Its changing, slowly changing in India. This is a legacy of the days when jobs were so scarce that the probability of making a living if you did not get an engineering seat or medical seat in a top college was very poor. India has changed. This is , thankfully, no longer true. So people are choosing a number of professions which a generation ago would have been unthinkable. An ex colleague of mine has a daughter who has chosen to be a lead guitarist in a band playing at hotels. A cousin of mine is married to a professional drummer. Both good Tam Brams !!

Despite all this, whichever profession you choose, the slog during school and college days is rampant. That is simply the laws of supply and demand working. When you have 1 million students coming into the workforce every month, you have to be at the top of the heap to get anywhere, irrespective of profession. The hard slog begins at birth these days :(

Sriram Khé said...

"hard slog begins at birth these days" worries me ... it reduces humans to nothing more than economic machines. Awful :(
Yes, when you have so many youth competing for not enough jobs, a disaster of many sorts ... As I have often blogged, I am all the more concerned that the Information Revolution might not be a jobs producing revolution that the Industrial Revolution was ... I can't wait for the ten-plus years by when the trendlines will be a lot clearer ... hoping that things will work out better than how I worry it will be ...
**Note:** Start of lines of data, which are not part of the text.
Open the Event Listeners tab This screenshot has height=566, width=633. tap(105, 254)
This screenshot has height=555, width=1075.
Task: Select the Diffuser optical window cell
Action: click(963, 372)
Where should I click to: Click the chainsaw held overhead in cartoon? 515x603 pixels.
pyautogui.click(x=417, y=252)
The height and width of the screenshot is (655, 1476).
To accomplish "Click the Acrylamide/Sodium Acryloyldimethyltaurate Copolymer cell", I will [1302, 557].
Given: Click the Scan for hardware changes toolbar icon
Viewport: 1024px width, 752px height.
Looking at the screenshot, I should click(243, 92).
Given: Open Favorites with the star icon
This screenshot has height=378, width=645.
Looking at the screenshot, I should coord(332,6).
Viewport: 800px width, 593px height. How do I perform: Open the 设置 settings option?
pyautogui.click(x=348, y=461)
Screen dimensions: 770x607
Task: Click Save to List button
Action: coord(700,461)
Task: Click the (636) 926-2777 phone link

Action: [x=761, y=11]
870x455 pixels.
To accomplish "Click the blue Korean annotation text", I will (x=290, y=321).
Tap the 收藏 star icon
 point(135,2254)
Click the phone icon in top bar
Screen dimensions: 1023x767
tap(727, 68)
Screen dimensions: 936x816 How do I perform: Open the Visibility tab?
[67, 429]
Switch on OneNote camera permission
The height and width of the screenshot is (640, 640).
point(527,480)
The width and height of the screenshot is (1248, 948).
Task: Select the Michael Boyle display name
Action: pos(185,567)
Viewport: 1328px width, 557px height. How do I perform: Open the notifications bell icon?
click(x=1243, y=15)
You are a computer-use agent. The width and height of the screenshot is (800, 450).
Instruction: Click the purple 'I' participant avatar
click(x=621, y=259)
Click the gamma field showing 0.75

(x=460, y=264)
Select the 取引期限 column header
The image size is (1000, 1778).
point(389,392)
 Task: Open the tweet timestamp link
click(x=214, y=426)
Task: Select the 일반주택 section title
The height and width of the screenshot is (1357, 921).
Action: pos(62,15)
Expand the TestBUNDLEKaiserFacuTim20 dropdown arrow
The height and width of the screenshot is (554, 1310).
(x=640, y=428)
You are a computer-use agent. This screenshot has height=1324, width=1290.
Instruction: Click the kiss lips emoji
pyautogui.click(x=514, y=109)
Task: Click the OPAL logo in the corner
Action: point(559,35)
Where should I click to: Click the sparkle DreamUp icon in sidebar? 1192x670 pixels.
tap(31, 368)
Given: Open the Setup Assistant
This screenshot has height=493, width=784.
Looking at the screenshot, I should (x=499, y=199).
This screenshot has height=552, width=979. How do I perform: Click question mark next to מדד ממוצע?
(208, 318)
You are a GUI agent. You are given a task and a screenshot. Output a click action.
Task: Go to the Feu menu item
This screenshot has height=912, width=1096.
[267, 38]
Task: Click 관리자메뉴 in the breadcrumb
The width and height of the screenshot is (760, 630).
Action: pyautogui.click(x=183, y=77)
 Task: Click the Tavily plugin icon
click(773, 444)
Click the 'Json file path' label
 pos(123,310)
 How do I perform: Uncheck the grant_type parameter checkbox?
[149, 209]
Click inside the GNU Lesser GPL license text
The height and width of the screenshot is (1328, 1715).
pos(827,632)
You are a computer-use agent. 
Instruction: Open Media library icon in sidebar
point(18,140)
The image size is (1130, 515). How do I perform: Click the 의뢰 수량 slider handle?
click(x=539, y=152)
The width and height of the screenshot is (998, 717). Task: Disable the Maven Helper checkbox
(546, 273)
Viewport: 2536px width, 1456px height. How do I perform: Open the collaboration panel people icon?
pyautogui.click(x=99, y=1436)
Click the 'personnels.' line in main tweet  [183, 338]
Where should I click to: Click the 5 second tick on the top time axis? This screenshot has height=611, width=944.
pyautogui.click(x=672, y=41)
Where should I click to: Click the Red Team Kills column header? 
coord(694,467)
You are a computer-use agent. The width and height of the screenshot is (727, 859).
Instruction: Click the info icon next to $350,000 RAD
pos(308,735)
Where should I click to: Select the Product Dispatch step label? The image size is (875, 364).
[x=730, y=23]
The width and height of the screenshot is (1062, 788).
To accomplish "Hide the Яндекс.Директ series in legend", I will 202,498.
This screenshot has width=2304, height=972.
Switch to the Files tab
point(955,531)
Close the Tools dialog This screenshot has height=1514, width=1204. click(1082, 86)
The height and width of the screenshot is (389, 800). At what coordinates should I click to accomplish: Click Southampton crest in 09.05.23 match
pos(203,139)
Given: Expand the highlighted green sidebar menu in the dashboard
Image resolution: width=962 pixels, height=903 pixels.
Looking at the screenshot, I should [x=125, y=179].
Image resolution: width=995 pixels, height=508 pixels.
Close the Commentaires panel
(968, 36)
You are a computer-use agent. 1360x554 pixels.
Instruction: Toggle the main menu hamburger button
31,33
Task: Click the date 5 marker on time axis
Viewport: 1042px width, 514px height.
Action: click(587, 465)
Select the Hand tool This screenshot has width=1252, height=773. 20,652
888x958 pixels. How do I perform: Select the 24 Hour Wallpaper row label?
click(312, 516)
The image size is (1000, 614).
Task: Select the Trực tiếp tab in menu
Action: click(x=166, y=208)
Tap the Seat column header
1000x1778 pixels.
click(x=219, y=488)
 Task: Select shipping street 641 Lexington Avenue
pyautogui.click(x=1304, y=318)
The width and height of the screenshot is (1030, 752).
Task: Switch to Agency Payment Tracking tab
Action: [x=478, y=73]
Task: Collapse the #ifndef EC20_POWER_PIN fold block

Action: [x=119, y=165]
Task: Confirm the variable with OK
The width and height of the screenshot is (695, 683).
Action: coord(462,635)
Getting into the elite schools in the US is not merely a case of cramming for exams. In fact, the Ivies, for instance, might even toss aside the application from a student who has nothing to show but test scores. There, the madness has even gone way overboard ... Colleges systematically look for students who will not be one-dimensional ... even most geniuses were rarely one-dimensional. Einstein was very good at violin and music, for instance. The multiple abilities of Feynman are legendary ... It is even rarer for high profile business and political leaders to be one-dimensional. When we reduce kids to one-dimensional humans, we not only do not provide for their other abilities to be tapped we also do them a huge disservice because of the high probability that they will end up as nothing more than highly skilled technicians--human automatons, is how I refer to them.
(The other commenter, Ramesh, is too modest to speak about himself--the guy was not only good with the book stuff, but was also a equally good at the playground ... I bet he cannot even remotely imagine not having played ball and if he had been shunted to coaching classes for ever ...)
As for the student debt issues, those are unique to the American scene and are not even remotely relevant to the Indian contexts.